--- Instructions for the task ---
If a line of the listing below contains the string "This", count it, then give the total by itself.

--- Input material ---

#####

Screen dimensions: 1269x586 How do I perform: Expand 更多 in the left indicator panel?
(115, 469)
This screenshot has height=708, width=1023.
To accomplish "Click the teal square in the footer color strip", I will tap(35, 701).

#####

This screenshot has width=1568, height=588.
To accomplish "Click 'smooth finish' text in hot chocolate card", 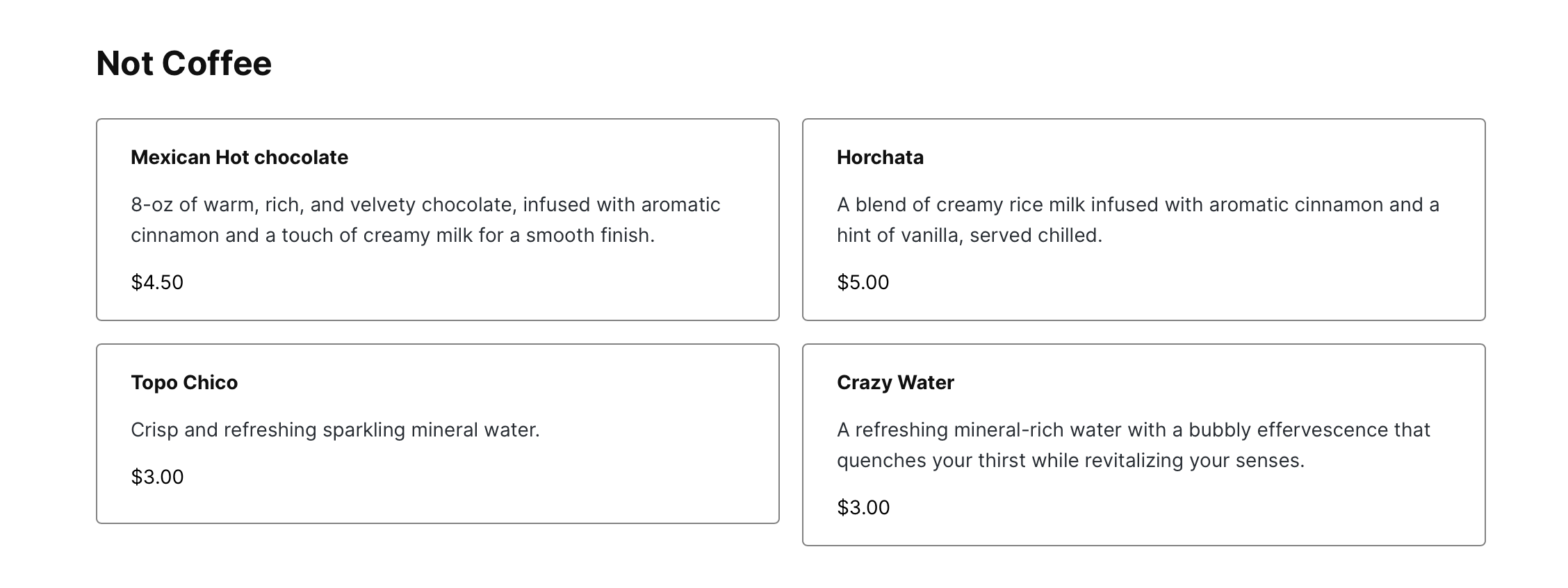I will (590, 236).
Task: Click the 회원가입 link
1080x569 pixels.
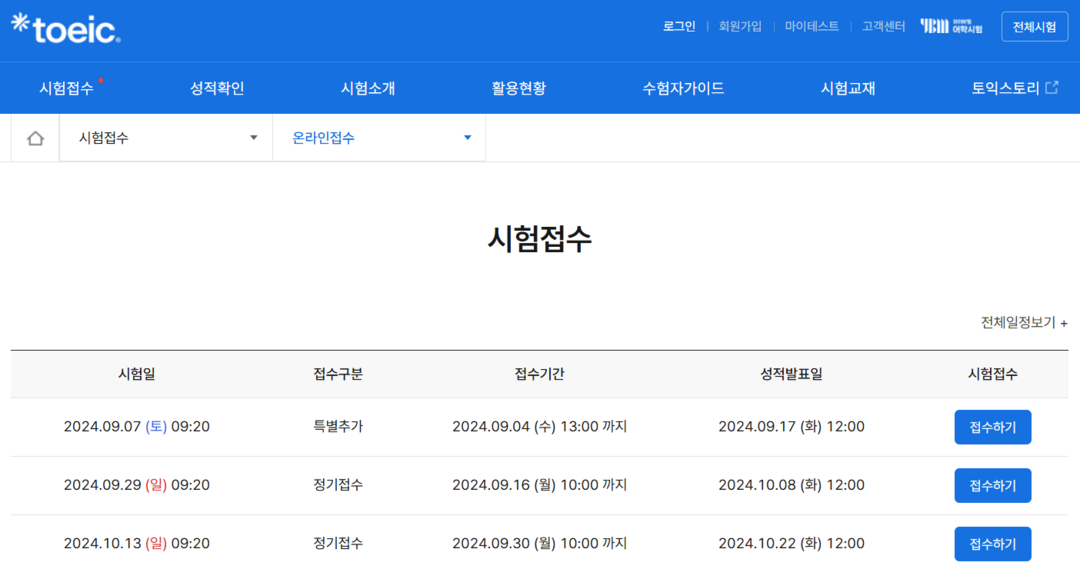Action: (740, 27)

#####

--- Result of the task ---
2